The evidence is continuing to accumulate that things are getting harder for quite a number of Canberra people. No matter how they manage their affairs, if they use power or the telephone, they will be carrying the burden. People on low or limited incomes find that power and phone bills are a higher proportion of their revenue than those of us, such as politicians and public servants, who earn significantly more. Furthermore, the costs of rent or mortgages and of transport have also increased at a significantly greater rate than, say, pensions have.
I am aware that the ICRC, the pricing regulator, explicitly mentioned a commitment by the ACT government to ensure that people on low incomes would be compensated for the impact of this tax. The ACT government has failed to deliver on that commitment. I note, however, that the ACT government has finished a review of concessions. Since it was my motion in the Assembly which produced that review, I am extremely interested in its outcomes.
I anticipate a more comprehensive and robust approach to providing concessions for people who are disadvantaged due to income levels, health status or disability or are otherwise in need. I imagine that we will see that emerge in the next pre-election budget. Perhaps the promised compensation for this unfair and regressive extra tax will be tucked into that response, but I do not think that is good enough.
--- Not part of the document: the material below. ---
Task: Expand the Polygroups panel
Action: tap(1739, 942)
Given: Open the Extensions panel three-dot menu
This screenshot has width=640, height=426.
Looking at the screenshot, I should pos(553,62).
I am also aware that the Essential Services Consumer Council has written to the Attorney-General asking him to recommend that the tax be abolished. The Essential Services Consumer Council made the same points about the inequity of the tax that I have already pointed to. It emphasised the impact of the tax on electricity price rises in the past year and the overall increase in the basic cost of living for people on limited incomes as opposed to the average increases in their income. It also made the point that people on controlled or regulated electricity contracts could be assured of having the cost reduction passed on to them. The Independent Competition and Regulatory Commission could and would simply require the utilities to direct the savings to customers.
If we were to abolish or reduce other taxes and charges that might or might not be equitable, the savings may not flow back to the worst affected consumers. Nonetheless, in a more thoughtful environment we would see an integrated and more considered approach to changing the revenue mix.
I have the same criticisms of this initiative now as I had of the ACT government when it first introduced the tax. At that time, I argued that income and revenue measures ought to be designed to have a progressive impact on ACT residents and on our environment. Rather than simply restructuring or introducing new revenue measures, a plan based on a social environmental impact analysis needed to be prepared. Similarly, in this case, rather than simply abolishing a tax, a more sophisticated look at how to put some charge on utilities who use ACT government resources might have been investigated.